Once again, Marianna and Florence moved on to begin a new work – this time in the Columbia Andes working with the Paez Indians and translating the New Testament in their language. This was the hardest move for the two women. Marianna described their pain in leaving their “Tzeltal family over whom we had yearned and agonized, with whom we had laughed and loved and prayed.”[7]
But they were able to return and witness with joy the growth of that church. “Florence unabashedly allowed tears to run down her cheeks while I was overwhelmed with the outpouring of love from these who had remained faithful to the Lord through all the years. Indeed, they had not only remained faithful in their own families, but they had spread His Word through all the Tzeltal region.”
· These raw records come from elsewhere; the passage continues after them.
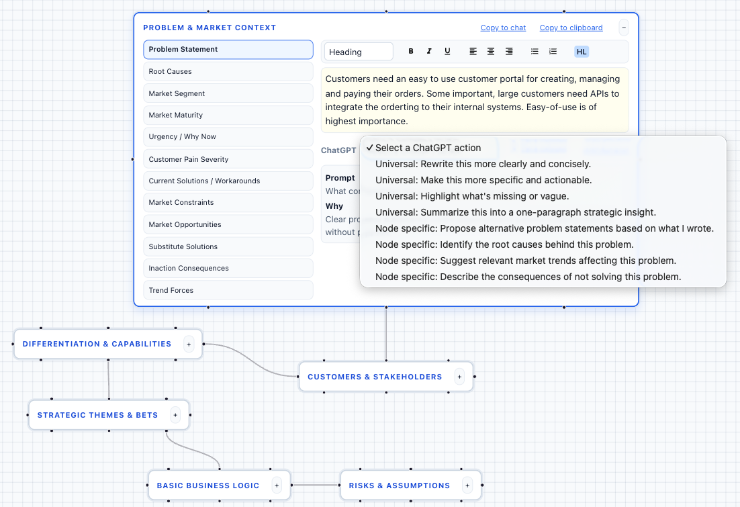Viewport: 740px width, 507px height.
Task: Add a child node to Differentiation & Capabilities
Action: pyautogui.click(x=189, y=344)
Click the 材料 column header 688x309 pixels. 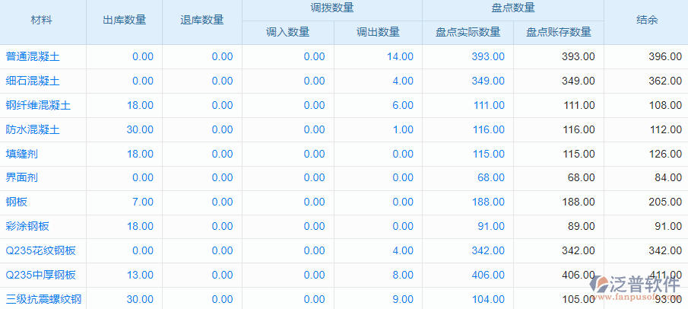(x=42, y=21)
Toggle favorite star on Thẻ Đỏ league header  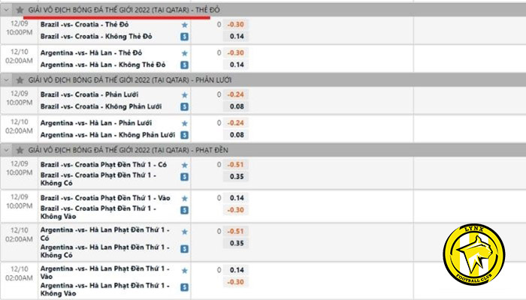tap(20, 10)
“When we had left in 1965, there were 72 congregations of Tzeltal believers. Now, in 1985, there were 322. When we had left, there were over 6000 believers. Now there were some 44,000 on the church rolls, including children. ... Where once we had faced nothing but heartbreak and disappointment, now we saw one-fourth of the Tzeltals as true believers. ... Both Florence and I would willingly relive all those years we spent among them. We cannot. We must be content that we planted “the Good Seed.” Others who came after us watered it, but God gave the increase.”[8]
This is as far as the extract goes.